The Pier Bridge is a historic covered bridge in Newport, New Hampshire. Originally built in 1907 to carry the Boston and Maine Railroad across the Sugar River, it now carries the multi-use Sugar River Trail, which was built on the abandoned right-of-way. It is one of a modest number of historic covered bridges in New Hampshire, and is named for the fact that it has a central pier. The bridge was listed on the National Register of Historic Places in 1975.
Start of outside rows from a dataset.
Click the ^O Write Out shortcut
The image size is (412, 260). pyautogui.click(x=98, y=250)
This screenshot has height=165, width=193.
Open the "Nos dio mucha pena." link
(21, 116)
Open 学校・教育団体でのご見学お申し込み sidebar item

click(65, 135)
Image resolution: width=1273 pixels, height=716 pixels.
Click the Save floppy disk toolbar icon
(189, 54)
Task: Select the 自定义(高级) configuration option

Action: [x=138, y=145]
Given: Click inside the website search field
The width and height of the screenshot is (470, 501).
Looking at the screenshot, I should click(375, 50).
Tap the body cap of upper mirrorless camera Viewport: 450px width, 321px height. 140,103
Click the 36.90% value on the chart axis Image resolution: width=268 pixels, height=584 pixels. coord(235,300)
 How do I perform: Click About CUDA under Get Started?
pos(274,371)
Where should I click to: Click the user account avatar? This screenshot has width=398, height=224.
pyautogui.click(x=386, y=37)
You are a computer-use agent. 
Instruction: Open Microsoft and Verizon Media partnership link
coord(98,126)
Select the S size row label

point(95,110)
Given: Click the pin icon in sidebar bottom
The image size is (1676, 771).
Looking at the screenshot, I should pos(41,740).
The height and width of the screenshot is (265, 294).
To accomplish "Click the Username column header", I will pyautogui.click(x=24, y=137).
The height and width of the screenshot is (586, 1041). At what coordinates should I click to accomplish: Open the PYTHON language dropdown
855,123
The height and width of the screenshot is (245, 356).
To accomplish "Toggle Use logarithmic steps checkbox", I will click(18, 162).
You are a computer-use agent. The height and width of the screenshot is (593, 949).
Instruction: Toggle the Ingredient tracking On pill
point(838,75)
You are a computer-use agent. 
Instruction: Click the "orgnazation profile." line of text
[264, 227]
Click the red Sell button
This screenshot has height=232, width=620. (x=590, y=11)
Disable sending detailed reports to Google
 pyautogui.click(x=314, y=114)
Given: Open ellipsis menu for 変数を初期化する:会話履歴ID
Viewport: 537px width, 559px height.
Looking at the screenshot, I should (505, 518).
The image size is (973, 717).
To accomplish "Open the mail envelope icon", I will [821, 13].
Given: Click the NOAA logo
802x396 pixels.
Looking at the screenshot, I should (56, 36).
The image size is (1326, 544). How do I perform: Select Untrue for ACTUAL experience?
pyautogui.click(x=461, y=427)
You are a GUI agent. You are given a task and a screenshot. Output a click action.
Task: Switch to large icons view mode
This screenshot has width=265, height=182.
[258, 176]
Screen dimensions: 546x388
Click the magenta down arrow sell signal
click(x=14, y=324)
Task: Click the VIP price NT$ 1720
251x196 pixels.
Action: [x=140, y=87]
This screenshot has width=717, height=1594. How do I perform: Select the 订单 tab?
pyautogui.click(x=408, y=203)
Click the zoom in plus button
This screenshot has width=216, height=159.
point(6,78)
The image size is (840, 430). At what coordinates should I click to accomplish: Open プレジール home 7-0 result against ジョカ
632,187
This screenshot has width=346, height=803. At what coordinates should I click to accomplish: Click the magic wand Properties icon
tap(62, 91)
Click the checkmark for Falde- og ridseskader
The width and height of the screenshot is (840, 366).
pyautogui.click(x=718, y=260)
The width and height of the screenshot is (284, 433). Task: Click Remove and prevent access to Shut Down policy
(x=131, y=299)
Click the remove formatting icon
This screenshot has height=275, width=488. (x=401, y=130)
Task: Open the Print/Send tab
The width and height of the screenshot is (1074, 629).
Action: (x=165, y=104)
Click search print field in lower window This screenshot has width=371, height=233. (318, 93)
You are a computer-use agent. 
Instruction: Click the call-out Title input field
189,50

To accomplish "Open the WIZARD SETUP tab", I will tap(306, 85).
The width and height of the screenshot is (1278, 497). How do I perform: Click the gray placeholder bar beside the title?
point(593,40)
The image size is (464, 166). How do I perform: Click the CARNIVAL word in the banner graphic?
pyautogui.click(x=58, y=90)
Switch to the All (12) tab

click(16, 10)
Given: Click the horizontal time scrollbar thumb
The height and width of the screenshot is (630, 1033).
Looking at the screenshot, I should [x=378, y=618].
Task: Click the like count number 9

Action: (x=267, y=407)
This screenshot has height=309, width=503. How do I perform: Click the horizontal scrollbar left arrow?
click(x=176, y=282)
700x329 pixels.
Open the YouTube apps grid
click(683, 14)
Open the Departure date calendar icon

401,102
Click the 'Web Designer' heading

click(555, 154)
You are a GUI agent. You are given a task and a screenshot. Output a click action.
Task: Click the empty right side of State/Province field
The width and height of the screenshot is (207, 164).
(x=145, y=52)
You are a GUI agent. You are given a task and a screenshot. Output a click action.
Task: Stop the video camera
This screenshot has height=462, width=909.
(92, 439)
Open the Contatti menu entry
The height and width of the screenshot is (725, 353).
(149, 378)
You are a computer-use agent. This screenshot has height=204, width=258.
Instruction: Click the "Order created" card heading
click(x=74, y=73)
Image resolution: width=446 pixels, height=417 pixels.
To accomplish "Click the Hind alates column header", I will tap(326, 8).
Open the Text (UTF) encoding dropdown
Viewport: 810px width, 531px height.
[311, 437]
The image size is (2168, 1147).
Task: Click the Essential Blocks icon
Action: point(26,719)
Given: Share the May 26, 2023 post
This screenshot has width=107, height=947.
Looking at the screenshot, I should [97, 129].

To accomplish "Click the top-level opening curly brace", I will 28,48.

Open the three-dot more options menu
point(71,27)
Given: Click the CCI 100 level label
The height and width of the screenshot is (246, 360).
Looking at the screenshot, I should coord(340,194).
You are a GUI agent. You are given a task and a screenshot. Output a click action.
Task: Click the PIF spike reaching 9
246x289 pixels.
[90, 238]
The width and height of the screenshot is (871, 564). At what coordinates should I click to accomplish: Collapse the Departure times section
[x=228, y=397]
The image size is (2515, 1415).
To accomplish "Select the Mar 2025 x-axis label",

==Description and history==
The Pier bridge is located about 0.5 mi east of the former Chandler railroad station in western Newport, crossing the Sugar River at an angle with a roughly east–west orientation. It consists of two Town-Pratt lattice trusses, resting on granite abutments which have been capped by concrete, and a central pier of similar construction. The western span is 106 ft long, the eastern one 121 ft. Its trusses consist of Town-style lattice trusses sandwiched between Pratt trusses. Elements of the truss and lattice networks are joined by a combination of wooden pegging and iron rods, with iron turnbuckles joining some of the chords. The exterior is finished in vertical board siding, with a ventilation gap of about 2 ft between the siding and the roof.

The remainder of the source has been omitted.